第一王子アラム=バラス
「こんにちは、なんと……呼べばいいのかな?」
聖王国から遠く、ハットゥシャまでの空路は順調だった。途中、竜二郎シェフが船酔いしたファーティマさんを気遣ってシャーベッドを作ったり、私にちょっかいをかけようとした王子のひとりが、王様の逆鱗に触れて船からコードレスバンジーさせられたりと、些細なことはあったが、おおむね順調だった。
到着時はさぞ盛大に迎えられたのだろうが、私は残念ながらそれは見ていない。
王様は「花嫁はまだ民に姿を見せるものではない」という考えがあるようで、周りが見えない篭のなかに入れられた。
そして運ばれて暫く、王様が私の篭の蓋を開けさせた時、私はあまりの退屈さに中ですっかり眠ってしまっていた。
「……エルザです」
「こんにちは、エルザ。良い夢は見られたかな」
「……とくには」
寝ぼけた私は、目の前に見知らぬ男の人がいたことに少し驚き、けれど問いかけにはきちんと答えられた。
豪奢な宮殿の一室とわかる。聖王国の宮殿も立派だったけれど、私が見てきたのは神殿や神官達が働く場所であるので実用的なつくりをしていた。

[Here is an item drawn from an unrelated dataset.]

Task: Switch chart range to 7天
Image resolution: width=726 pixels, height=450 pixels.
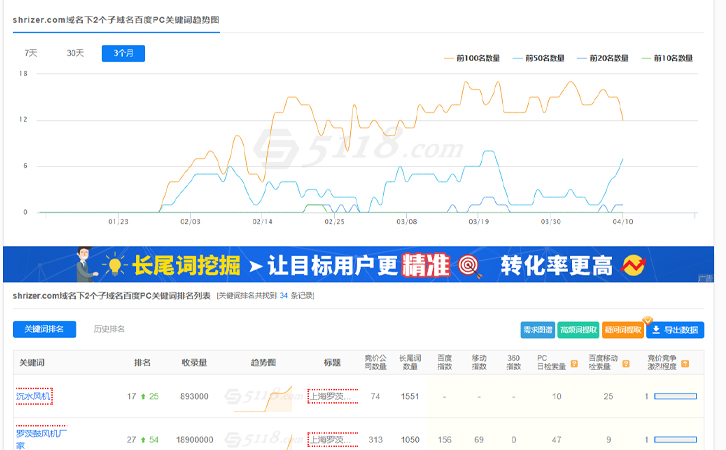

ここは、とても身分の高い人が贅をこらし、寛ぐためにつくられていて、飛行船での王様の部屋と似た雰囲気だった。
篭の中で寝ていた私に声をかけ、のぞき込んでいるのは表情の柔らかな男性だ。
年の頃なら三十近いだろうか?穏やかな顔だが、やせていて、目の下には隈がある。顔色は青白く、何か長年煩っているだろう、穏やかな顔は生への諦めからの達観のようにも見えた。
「私はハットゥシャの王子のひとり、アラム・バラス。よろしくね」
「……よろしくお願いします?」
「アラムは余の後継者である」
状況のわからぬ私は、アラム・バラス王子に手を引かれ篭の中を出る。そのまま柔らなクッションの上に座り、ぼうっとしていると、王様の声がした。
「父上、」
「何も言うなアラム。余の考えは変わらぬ。其方こそが我が世継ぎよ。いい加減そうと飲み込め」
国に戻ったからか、王様の装いは外交用の衣装から、やや落ち着いたものに変わっている。それでも傲慢な態度はそのまま、息子相手でも自分の意思をぴしゃり、と相手にぶつける。
アラム王子は目を伏せた。
それ以上何も言わぬという服従の姿勢に、王様が鼻を鳴らす。
「小娘、貴様は聖女だ。星屑種が執着し、魔王さえ貴様を望んだ。そういう娘は聖女以外の何者でもなく、貴様は奇跡を起こせなければおかしい」
どういう理屈だ。
突っ込みたかったが、私が口を開こうとすると、隣の王子がそっと、私の手を握った。見上げれば、何も言ってはいけないよ、と、幼子を諭すような顔。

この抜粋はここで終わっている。